-By LeN Colombo Investigative Correspondent
(Lanka-e-News -28.June.2025, 9.10 AM) While the nation struggled through economic austerity, political instability, and IMF-enforced belt-tightening, Sri Lanka’s former interim President Ranil Wickremesinghe quietly cultivated a reputation of a different sort — one more at home on a runway than in a parliament chamber.
New revelations emerging from the Criminal Investigation Department (CID) and recently tabled before the Colombo Fort Magistrate’s Court expose an extraordinary record of state-sponsored globetrotting: over 426 individuals are confirmed to have accompanied President Wickremesinghe on 23 foreign tours between 2022 and 2024.

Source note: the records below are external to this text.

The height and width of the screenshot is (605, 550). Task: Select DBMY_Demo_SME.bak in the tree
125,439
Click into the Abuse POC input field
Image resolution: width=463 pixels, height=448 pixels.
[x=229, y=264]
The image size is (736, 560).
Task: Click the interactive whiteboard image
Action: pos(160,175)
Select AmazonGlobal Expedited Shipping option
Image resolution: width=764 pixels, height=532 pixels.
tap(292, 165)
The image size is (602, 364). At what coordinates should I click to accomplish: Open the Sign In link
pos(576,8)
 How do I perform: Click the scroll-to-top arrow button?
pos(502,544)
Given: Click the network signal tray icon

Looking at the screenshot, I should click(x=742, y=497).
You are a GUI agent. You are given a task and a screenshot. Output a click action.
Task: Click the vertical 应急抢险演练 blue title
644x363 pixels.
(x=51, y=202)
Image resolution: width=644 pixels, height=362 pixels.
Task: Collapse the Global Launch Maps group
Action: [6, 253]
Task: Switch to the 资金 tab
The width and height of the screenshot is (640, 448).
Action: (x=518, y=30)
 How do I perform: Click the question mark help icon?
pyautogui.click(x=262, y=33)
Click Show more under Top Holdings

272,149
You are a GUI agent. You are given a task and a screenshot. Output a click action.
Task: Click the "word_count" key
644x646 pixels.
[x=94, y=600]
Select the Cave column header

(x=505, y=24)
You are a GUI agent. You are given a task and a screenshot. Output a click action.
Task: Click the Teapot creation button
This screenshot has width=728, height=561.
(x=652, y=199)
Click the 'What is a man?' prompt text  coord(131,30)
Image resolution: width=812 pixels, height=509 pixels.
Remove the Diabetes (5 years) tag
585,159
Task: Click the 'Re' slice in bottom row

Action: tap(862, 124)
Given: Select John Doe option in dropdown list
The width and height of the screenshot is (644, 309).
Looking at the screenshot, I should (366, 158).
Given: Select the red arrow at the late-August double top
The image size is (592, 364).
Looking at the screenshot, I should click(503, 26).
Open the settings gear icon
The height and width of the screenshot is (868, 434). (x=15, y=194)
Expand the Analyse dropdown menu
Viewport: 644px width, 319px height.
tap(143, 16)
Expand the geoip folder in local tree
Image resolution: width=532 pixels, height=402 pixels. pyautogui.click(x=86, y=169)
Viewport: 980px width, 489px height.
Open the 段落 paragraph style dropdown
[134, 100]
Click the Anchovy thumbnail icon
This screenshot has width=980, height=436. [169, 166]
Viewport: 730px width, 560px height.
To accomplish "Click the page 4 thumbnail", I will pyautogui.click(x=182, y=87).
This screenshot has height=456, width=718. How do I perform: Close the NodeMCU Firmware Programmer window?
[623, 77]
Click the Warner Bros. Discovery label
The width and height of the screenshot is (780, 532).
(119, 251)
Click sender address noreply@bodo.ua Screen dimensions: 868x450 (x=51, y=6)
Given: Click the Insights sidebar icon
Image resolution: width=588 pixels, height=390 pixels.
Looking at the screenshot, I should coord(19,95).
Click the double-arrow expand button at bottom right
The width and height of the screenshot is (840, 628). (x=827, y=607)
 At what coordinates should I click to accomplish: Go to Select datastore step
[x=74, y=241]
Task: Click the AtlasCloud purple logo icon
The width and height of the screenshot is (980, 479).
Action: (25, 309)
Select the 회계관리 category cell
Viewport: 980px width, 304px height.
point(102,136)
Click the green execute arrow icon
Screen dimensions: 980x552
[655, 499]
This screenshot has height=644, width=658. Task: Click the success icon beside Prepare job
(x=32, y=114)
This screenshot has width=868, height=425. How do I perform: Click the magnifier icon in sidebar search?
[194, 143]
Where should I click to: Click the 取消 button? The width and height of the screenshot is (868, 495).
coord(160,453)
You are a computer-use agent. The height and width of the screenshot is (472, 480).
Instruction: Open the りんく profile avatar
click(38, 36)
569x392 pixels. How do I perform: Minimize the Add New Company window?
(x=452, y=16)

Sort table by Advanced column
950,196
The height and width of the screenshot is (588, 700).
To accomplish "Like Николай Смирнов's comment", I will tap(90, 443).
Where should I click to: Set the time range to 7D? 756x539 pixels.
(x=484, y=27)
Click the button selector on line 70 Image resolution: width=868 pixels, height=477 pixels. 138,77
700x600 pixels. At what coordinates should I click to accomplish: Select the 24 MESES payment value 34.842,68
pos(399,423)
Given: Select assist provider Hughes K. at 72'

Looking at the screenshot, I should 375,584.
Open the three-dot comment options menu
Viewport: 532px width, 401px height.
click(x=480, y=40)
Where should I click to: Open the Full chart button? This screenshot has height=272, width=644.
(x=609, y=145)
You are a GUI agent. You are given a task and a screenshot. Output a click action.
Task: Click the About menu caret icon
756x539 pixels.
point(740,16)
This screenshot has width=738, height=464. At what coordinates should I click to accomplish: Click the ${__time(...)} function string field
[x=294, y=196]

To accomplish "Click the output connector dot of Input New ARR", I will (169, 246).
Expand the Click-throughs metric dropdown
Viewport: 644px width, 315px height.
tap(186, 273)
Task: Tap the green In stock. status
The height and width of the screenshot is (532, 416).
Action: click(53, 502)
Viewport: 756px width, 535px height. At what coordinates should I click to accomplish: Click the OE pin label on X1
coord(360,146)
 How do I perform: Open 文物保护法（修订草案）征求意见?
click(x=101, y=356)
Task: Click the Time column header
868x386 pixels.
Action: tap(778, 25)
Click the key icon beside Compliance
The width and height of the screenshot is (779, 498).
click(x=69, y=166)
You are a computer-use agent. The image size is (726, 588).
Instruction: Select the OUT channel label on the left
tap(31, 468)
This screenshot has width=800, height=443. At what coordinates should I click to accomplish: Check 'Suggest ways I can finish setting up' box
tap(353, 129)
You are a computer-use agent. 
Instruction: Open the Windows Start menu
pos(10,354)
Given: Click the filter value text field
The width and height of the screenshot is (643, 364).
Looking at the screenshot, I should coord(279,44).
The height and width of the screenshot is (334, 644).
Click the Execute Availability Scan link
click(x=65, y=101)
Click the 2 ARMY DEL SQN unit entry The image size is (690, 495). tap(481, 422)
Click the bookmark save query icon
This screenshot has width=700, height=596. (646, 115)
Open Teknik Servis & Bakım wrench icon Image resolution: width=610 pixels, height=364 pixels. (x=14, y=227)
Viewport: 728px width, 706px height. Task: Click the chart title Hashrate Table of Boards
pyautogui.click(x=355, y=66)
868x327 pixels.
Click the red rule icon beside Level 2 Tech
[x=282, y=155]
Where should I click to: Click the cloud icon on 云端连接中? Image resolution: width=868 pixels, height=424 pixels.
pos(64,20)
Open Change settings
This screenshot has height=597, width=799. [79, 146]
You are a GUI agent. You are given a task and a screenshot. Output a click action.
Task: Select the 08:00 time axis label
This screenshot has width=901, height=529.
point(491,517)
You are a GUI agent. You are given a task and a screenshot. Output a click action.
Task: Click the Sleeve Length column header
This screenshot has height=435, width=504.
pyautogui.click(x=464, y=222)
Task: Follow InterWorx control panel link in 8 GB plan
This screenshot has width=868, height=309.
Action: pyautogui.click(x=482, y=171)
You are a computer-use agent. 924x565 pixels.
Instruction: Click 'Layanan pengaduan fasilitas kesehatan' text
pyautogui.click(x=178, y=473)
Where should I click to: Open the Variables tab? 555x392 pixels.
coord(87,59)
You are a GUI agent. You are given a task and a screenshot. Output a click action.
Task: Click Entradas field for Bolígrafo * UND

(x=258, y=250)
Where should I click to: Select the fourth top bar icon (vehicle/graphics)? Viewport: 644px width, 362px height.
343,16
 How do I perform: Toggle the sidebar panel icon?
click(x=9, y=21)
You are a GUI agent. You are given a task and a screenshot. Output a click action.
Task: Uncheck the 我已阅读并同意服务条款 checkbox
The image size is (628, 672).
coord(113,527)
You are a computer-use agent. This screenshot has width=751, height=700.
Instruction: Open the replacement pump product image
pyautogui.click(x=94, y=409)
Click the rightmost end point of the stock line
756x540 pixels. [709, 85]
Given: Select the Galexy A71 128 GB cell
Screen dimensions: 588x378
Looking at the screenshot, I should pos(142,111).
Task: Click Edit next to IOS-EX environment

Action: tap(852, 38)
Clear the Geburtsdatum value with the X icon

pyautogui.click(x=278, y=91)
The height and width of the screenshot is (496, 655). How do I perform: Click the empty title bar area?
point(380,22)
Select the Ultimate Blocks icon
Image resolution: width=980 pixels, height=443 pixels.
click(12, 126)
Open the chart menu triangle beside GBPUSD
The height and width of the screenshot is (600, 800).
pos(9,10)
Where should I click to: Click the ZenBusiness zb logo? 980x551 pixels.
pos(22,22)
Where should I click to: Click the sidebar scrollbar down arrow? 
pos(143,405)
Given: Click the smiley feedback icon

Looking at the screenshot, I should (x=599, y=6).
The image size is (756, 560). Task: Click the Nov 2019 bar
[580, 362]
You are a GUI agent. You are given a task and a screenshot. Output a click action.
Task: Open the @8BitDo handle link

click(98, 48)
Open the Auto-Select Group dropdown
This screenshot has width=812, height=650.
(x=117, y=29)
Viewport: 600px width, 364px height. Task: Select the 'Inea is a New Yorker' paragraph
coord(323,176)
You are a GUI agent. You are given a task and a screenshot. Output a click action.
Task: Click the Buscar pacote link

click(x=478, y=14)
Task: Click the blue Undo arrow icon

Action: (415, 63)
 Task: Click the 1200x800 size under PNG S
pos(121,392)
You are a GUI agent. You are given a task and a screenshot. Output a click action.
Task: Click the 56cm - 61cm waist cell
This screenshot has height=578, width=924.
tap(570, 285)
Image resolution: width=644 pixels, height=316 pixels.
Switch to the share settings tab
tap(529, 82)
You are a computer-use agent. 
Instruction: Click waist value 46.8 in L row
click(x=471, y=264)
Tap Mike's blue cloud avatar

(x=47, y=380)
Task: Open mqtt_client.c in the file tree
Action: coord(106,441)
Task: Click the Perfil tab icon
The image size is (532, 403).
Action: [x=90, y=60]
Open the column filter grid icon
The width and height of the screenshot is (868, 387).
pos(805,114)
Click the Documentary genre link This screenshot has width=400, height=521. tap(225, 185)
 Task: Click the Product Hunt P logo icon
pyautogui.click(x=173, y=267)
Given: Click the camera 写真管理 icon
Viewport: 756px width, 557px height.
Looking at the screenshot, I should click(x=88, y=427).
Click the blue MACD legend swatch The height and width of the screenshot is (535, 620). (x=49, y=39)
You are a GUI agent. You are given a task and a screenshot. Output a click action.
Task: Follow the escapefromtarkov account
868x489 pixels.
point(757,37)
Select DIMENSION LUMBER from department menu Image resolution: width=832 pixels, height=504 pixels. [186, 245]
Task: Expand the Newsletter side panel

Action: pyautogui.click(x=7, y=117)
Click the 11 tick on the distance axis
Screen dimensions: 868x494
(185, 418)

The total bill to the taxpayer? A staggering over Rs. 1 billion — enough to build several rural hospitals or fund a year’s worth of free school lunches.
Yet, the question remains: What national purpose did this serve? Or was it simply a diplomatic joyride at public expense?
The breakdown of Wickremesinghe’s global engagements reads more like a manifesto for high society diplomacy than crisis management. According to official figures submitted to court:
In 2022, during the immediate aftermath of Gotabaya Rajapaksa’s resignation, Wickremesinghe led 4 foreign visits, accompanied by 63 individuals, at a cost of Rs. 130 million.
In 2023, this ballooned into 14 foreign tours with a mind-boggling 252 delegates, at an expense of Rs. 578 million.
By 2024, despite growing domestic calls for fiscal prudence, 5 more overseas visits followed, involving 111 participants, costing another Rs. 300 million.
Cumulatively, 426 individuals partook in state-funded travel over three years — averaging nearly 20 companions per trip.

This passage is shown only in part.